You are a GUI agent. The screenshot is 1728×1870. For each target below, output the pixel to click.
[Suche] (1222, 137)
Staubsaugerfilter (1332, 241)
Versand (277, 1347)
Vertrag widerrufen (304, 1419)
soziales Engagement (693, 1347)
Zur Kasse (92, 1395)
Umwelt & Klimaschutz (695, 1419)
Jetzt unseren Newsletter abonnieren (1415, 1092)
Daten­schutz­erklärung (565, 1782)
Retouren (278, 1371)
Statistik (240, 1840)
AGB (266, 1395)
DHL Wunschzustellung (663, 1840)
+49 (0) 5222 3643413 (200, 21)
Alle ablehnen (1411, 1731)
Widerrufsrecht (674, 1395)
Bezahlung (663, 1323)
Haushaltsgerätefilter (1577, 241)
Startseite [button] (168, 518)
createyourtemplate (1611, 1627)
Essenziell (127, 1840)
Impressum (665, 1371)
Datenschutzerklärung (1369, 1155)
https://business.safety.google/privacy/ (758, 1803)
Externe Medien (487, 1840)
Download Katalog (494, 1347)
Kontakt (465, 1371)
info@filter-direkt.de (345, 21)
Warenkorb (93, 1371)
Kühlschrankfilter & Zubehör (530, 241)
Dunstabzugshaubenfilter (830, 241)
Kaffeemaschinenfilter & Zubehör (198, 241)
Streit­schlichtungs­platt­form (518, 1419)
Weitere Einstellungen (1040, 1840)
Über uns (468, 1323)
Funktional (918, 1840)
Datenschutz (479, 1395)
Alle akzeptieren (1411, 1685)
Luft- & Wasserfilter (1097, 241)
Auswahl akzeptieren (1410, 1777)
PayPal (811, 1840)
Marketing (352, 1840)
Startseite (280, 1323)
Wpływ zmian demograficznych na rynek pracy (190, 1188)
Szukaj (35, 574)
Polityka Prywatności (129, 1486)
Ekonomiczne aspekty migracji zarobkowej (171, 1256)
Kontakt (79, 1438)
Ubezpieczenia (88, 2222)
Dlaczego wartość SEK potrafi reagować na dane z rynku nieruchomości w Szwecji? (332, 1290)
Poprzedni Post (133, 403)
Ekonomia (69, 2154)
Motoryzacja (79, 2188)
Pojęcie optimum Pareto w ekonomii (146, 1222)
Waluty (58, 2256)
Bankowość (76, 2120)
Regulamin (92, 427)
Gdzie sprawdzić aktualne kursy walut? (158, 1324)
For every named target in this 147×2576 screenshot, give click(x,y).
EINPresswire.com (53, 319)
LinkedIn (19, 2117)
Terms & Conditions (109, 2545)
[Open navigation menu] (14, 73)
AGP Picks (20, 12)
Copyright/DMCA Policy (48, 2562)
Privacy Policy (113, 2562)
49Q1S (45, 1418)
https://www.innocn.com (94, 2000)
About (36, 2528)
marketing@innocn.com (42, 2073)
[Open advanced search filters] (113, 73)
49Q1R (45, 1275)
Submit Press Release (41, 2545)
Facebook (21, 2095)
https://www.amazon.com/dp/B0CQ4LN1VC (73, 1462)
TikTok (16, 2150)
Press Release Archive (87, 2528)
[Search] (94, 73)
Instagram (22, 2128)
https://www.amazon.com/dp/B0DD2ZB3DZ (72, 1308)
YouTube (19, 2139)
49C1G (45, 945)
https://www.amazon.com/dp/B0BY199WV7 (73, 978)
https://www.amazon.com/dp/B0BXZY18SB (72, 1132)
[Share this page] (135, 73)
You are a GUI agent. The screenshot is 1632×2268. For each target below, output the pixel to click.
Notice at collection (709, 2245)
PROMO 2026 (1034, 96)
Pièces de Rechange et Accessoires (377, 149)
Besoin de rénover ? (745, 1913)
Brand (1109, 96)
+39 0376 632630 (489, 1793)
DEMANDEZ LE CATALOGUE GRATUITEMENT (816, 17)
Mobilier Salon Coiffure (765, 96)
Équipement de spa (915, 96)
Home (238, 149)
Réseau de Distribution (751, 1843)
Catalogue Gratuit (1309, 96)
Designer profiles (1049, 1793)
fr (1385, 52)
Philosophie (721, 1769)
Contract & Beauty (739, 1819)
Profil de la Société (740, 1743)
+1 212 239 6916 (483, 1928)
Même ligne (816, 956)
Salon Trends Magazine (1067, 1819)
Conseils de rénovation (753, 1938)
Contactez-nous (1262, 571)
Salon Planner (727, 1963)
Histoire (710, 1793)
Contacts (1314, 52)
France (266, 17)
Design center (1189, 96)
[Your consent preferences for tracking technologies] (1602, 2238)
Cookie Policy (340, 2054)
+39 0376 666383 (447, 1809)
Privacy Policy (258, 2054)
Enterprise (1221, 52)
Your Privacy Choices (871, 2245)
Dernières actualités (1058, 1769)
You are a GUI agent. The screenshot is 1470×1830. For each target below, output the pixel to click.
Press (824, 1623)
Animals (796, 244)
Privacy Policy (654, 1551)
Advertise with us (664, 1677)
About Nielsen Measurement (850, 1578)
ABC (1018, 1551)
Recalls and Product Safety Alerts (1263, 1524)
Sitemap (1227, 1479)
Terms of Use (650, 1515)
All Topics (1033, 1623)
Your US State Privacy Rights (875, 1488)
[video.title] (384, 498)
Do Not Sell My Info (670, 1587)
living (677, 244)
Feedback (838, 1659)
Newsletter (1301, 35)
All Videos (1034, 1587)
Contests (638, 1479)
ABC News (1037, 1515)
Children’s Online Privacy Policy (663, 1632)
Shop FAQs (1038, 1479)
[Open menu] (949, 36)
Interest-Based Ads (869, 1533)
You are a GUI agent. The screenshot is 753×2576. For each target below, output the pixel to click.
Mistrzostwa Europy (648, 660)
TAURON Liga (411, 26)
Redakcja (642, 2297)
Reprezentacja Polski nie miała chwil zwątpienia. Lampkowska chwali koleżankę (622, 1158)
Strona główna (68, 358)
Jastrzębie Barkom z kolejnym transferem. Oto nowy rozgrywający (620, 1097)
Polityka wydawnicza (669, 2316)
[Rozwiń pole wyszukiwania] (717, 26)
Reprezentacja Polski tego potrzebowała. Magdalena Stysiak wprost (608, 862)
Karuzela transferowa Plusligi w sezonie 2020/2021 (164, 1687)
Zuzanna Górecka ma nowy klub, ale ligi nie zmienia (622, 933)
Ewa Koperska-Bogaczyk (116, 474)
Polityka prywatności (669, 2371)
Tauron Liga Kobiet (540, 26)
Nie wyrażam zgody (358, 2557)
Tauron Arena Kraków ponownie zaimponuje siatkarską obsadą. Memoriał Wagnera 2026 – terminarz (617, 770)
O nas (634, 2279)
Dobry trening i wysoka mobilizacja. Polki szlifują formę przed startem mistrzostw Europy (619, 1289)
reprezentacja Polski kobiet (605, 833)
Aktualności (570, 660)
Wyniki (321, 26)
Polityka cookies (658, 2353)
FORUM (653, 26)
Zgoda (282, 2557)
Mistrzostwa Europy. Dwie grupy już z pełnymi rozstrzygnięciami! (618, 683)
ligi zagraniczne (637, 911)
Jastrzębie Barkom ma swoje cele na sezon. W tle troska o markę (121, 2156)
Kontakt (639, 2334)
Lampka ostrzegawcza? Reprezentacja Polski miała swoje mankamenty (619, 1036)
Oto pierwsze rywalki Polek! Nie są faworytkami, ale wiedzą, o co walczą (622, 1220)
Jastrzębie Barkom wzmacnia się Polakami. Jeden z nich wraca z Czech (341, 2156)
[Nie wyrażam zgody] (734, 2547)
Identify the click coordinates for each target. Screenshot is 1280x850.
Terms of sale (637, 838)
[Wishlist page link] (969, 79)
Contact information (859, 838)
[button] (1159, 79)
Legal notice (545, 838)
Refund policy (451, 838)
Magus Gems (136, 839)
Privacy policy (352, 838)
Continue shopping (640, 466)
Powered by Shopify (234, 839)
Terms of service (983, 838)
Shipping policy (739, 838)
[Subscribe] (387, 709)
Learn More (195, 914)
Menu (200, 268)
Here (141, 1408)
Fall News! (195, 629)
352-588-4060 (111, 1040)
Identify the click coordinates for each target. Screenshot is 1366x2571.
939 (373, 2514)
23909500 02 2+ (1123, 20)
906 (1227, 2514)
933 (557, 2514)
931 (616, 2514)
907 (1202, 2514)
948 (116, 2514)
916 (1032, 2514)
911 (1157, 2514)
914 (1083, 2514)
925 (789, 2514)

────────────────────

- **Activity**
Report how many lines in the records hold the word "pixel", giving the number and nothing else.

- **Answer to this task**
4